Ratings Armageddon was but one game away.
Had the Anaheim Ducks won in Game 7 of the Western Conference final last weekend, the NHL would have had its first all-sunbelt Stanley Cup final, a meeting between two 1990s teams that were conceived in a rocky era of mass expansion that has been derided in Canada ever since.
The hand wringing? There would have been plenty.
Instead, the Chicago Blackhawks moved on, and they – and they alone – were expected to have to carry the freight in terms of drawing U.S. eyeballs to hockey.
After all, they were playing a team from Florida.
But a funny thing happened when the Game 1 ratings came in. By hockey standards, they were big. And they were particularly impressive in Tampa, where a record 18 per cent of households tuned in, up 50 per cent from their opener in their last trip to the finals in 2004.
Compare that with the 10 per cent of New Yorkers and 7 per cent of Angelenos who watched the first game of Kings-Rangers a year ago.
Nationally, the ratings were the second-best for Game 1 of the Cup final since 1999, beating supposed hockey-haven matchups such as Detroit-Pittsburgh and Chicago-Philadelphia.
They also far exceeded projections, including those from numbers guru Nate Silver, whose preseries forecast was 30 per cent under the 3.3 final rating, likely because of underestimating the strong interest in Tampa.
You can see that beyond the TV ratings, too. The downtown in Tampa is filled with Stanley Cup banners and signage, many cars are carrying Lightning flags, and the buzz level in the hockey arena is on par with similarly big games in more established markets.
Twenty-three years after the league took a questionable bet on hockey, it has taken root, with the franchise's championship in 2004 playing a key role.
"There wasn't much going on when I first got here [in 2000]," said Blackhawks forward Brad Richards, who spent seven seasons in Tampa and was the MVP of that Cup win. "In '04, we really accomplished something and got something going. We had a lot of fun, coming to the rink and around town. They really saw how great hockey was by watching that run.

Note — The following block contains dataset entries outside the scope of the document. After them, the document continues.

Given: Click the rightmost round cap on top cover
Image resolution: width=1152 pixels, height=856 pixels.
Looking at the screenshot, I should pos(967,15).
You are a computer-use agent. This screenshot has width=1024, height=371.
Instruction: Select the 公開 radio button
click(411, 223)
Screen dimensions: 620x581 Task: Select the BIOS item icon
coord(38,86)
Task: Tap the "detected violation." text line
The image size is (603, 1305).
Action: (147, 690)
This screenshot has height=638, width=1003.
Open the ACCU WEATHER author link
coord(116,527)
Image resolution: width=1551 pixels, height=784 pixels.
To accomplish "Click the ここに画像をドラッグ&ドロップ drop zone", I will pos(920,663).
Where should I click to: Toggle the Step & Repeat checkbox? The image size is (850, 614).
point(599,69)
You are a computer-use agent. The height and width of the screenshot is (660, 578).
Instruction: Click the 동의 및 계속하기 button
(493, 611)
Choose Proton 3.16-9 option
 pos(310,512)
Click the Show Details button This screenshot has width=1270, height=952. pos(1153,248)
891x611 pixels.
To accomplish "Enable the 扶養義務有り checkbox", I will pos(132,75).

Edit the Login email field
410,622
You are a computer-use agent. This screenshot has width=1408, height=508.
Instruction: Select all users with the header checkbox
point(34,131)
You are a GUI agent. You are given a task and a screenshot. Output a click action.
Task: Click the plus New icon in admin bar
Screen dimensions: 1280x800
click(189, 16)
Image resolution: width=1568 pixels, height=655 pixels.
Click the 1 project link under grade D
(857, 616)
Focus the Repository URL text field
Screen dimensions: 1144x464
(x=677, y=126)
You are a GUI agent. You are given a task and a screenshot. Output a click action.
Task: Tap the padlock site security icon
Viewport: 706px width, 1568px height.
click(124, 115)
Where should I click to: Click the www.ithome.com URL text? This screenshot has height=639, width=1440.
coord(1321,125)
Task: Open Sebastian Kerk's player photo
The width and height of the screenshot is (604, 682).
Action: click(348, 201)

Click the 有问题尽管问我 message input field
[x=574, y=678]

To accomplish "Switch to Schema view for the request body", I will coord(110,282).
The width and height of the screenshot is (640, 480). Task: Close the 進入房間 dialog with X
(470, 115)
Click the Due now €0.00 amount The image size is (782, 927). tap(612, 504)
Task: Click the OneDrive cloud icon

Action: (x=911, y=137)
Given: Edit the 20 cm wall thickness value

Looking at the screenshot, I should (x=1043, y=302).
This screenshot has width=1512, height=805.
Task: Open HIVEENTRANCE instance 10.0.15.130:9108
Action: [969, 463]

"It took a dip there with some questionable things going on with ownership," Richards added. "I'll put it that way. And then Jeff Vinik took it back over. What they're doing is a huge part [of this rebirth] but then the fan base we built is getting back into it again. You can just see the town loves it."
Those lean years did a disservice to this market. After the Lightning won in 2004, the NHL immediately began a year-long lockout, killing any momentum the franchise would have gained from another season with its stars still in their primes.
After some years in the wilderness, which netted them Steven Stamkos and Victor Hedman high in the draft, Vinik handed the team over to GM Steve Yzerman, who transformed a struggling roster into a powerhouse through a ground-up approach focusing on the draft.
Vinik also invested in the building – upgrading it to a state-of-the-art party palace, inside and out – and the market, with a major push to get more kids playing and more rinks built in the area.
Attendance has followed. The Lightning were ninth in the NHL during the regular season – playing at 98-per-cent capacity – which is the highest of any warm-weather team.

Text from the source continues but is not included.